◆ **HOW TO COMPLETE THIS TASK**:
Each line of the listing below that includes "Viewport" should be reported.
DATA FOR REVIEW Block Start
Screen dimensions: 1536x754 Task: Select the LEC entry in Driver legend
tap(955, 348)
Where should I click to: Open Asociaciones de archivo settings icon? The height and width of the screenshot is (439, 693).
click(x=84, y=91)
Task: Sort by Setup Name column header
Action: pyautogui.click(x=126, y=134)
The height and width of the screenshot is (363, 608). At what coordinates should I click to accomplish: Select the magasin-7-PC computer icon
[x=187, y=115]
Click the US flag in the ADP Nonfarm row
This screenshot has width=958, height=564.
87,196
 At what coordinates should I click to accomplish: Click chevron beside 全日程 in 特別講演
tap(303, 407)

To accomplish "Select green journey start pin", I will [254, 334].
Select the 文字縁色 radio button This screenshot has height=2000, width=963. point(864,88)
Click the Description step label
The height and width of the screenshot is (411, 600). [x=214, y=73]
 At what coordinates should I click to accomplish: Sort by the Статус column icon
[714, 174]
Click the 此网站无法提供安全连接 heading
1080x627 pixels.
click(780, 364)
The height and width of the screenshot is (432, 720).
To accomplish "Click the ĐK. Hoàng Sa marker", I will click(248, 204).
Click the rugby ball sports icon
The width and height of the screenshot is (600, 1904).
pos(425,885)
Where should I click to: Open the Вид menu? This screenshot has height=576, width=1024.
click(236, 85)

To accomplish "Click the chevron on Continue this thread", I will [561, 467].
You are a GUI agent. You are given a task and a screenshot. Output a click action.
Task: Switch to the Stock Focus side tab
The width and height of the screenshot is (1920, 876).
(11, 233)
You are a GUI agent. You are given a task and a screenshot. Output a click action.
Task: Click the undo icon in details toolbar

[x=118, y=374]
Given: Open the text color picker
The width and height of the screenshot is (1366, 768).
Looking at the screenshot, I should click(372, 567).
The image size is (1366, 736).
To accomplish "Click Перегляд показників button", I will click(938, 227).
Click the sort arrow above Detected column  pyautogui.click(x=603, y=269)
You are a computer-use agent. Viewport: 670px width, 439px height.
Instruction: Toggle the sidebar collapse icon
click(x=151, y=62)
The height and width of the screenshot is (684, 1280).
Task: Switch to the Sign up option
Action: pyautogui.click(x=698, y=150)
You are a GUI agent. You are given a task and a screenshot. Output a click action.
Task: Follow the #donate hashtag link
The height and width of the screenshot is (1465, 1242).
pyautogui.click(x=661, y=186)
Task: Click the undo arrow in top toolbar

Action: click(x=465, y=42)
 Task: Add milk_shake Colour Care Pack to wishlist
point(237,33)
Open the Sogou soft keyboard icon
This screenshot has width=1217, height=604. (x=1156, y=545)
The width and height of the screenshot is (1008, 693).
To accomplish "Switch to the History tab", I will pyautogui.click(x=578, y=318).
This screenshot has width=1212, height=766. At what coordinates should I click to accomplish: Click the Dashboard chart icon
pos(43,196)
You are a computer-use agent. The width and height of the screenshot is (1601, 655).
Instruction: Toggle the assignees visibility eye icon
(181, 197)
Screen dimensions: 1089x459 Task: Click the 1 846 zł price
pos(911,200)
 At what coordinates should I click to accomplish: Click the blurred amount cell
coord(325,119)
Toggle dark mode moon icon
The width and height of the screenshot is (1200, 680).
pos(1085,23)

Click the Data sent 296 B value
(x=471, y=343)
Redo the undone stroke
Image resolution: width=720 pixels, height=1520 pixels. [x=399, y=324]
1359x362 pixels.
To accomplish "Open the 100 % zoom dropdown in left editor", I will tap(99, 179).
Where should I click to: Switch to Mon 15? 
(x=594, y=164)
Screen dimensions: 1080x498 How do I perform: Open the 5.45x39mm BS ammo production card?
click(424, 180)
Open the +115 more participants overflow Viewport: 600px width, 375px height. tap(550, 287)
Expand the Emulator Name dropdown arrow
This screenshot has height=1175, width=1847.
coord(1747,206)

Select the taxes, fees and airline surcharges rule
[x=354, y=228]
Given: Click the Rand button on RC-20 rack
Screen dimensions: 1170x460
DATA FOR REVIEW Block End
◆ **SOLUTION FOR THIS TASK**:
You are a computer-use agent. Viewport: 670px width, 439px height.
Open the +115 more participants overflow Viewport: 600px width, 375px height. tap(550, 287)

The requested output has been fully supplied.